Wow, what a great day to race. The weather was perfect for the second race in the Grand Prix series. Dan picked me up at 8 and after a quick stop for a Dunkin's coffee and "old fashioned" we met the Quintal brothers and double-j at the River. The ride was fun with topics all over the board. We got to New Bedford and found our traditional parking spot (Dan drove a little way the wrong way down a one way street).

After getting numbers we hit we prepared for the race and did an easy 2 mile warm-up. I had to stop 100m into the run as my left hamstring was a mess. I'd been having trouble with a minor strain in the middle of the hamstring and it seems to get worse when I run a choppy stride (snowshoe) and I guess the 22 miles of snowshoe running over two days had tweaked it. It loosened up as we went and I pushed it to the back of my mind.

With 10 minutes to go we headed to the line and as in years past, there is no good way to get to the line. We crawled under the staging and jogged to the line. With nearly 2,000 runners you'd think they would have a better set-up (you'd be wrong). Soon enough we were off.
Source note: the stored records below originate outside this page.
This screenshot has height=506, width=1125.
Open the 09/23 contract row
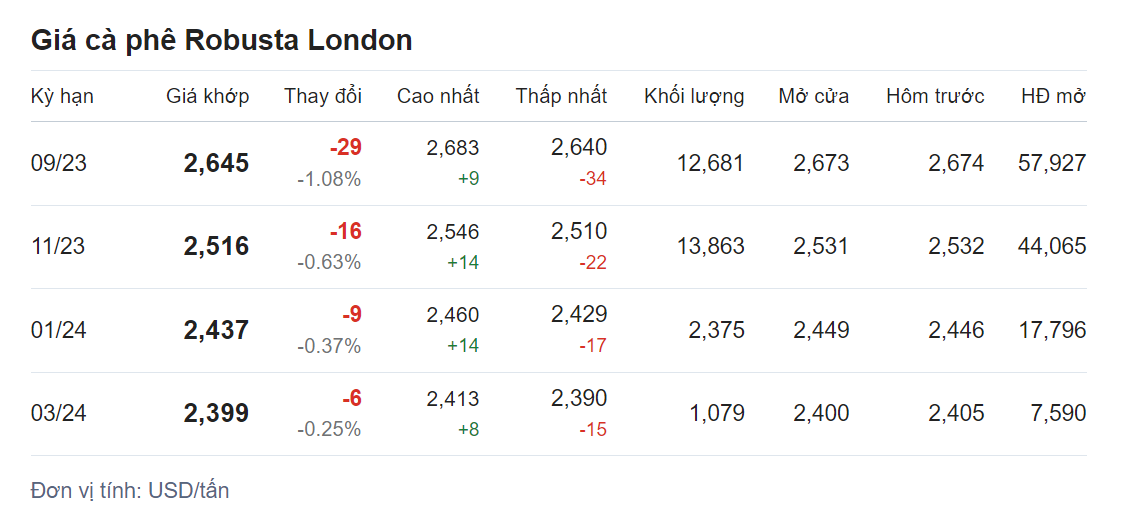pos(59,163)
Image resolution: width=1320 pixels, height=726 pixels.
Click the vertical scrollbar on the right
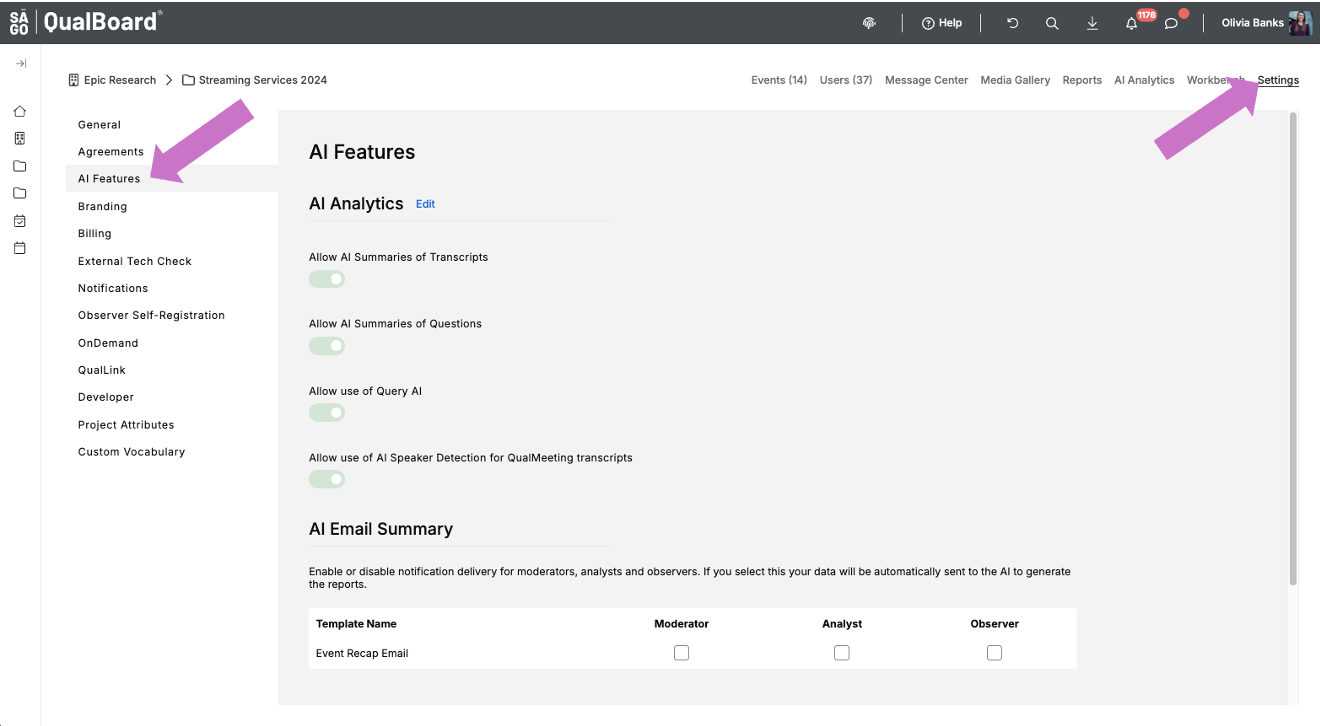pos(1293,350)
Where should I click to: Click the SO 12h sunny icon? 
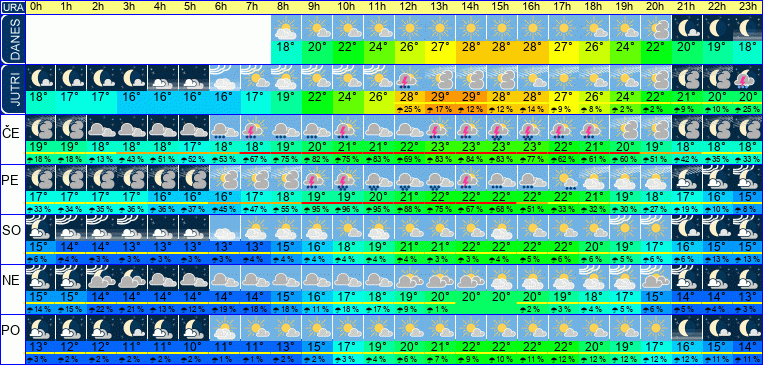(x=409, y=228)
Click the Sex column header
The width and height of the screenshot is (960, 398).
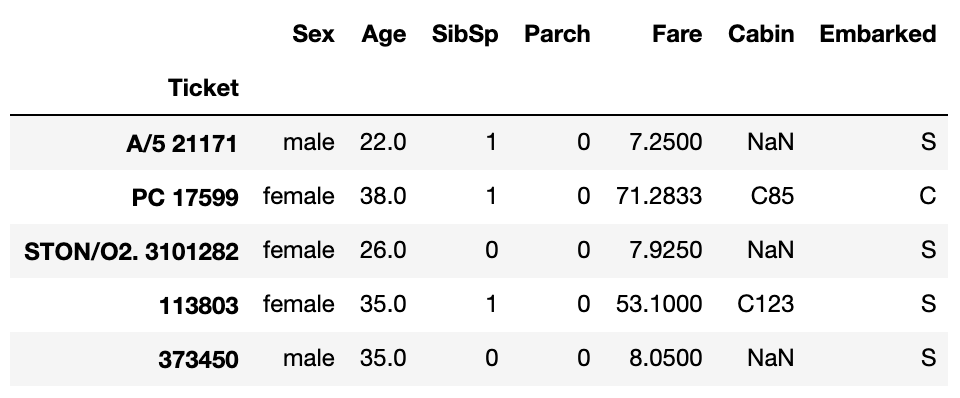(x=313, y=34)
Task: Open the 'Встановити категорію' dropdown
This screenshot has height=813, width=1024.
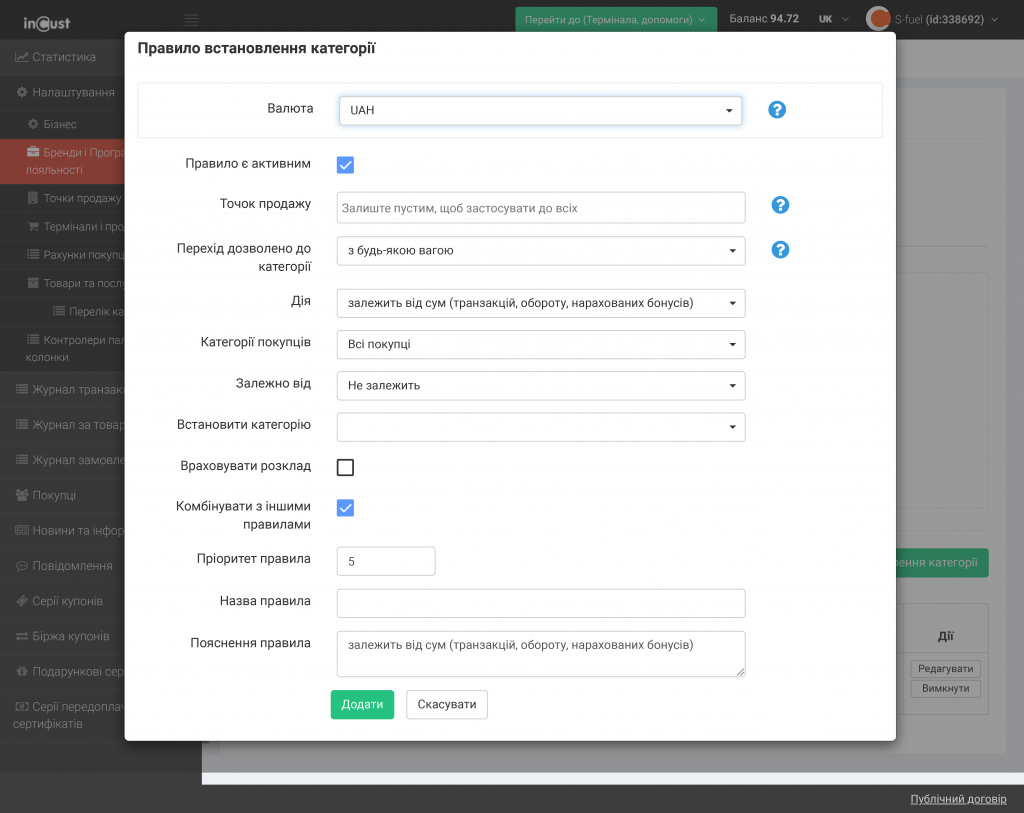Action: [x=540, y=427]
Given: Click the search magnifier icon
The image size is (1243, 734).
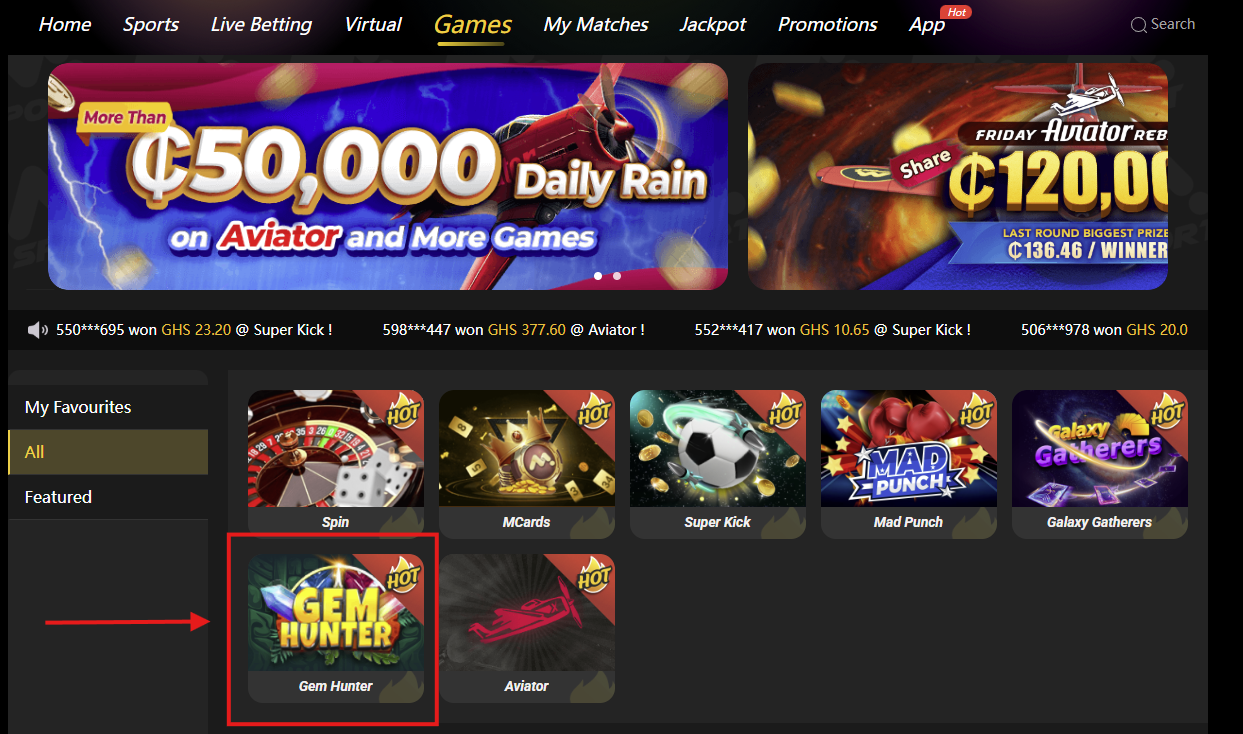Looking at the screenshot, I should point(1138,25).
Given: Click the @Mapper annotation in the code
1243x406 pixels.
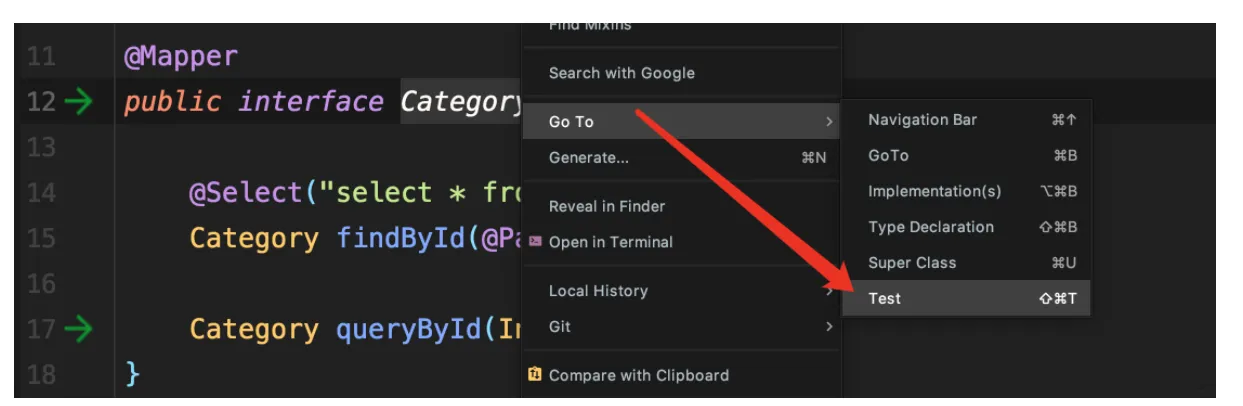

The first downhill mile was quick, even a couple of seconds quicker than my split predictor said it should be. I felt good and tried to keep the effort even. After the rolling miles we hit the turn around four miles and the splits we back to being fast (normal fast). I got into a good group for a little more than a mile. The group was big and included two of the top 50+ runners. They had both beaten me at the 10 mile so I wanted to stay with them. Around 6 miles Dave Oliver and the group moved ahead as Reno Stirrat and I slipped back. From that point on it was a fairly lonely run. Just me and a guy in a green long-sleeve the rest of the way. Only two guys passed us in the second half of the race (Matt Germain who was doing a "workout" and Larry Sayers who stomped past us at 12 miles). I felt good the entire way but never great, when the group pulled away at 6 it felt just a couple of steps faster than I could handle. I was definitely worried about running out of gas during the last three miles. I ended up running well (faster than the projections) for the last 3 miles. Probably because I was catching Terry McNatt and really wanted to get him and Scott Anderson. All in all it was a good day, I wish I had 7 more seconds in me as we lost to WRT by that margin. On to the 12 km in Beford.....


Splits:
536/556/600/605/541/543/546/547/614/550/553/600/640 (1.1m) = 1:17:11

40+ PR for me.

1 comment:

Unknown said...

Dave,
Re: the 5:47/6:14 splits for miles 8 and 9

I had perfect 1.00 or 1.01 distances on my GPS except for mile 8. Measured 0.97 for M8 and 1.03 for M9, so I'm positive the 8M marker was misplaced.

You had 547/614 there. Adjusting for .97/1.03, that would convert to
5:58/6:03 which matches my late 90's splits and the fact that the terrain is not hilly there.

My calf went last year right before 8M mark, so if it was wrong last year I didn't have a chance to find out and report it. I find that I report these things and it is frequently the first time RD's hear about it. Too many people ignore things that should be fixed. Your splits confirm mine. Please let me know if you disagree. If anyone else is suspicious, let me know! I'm going to let the RD know about it.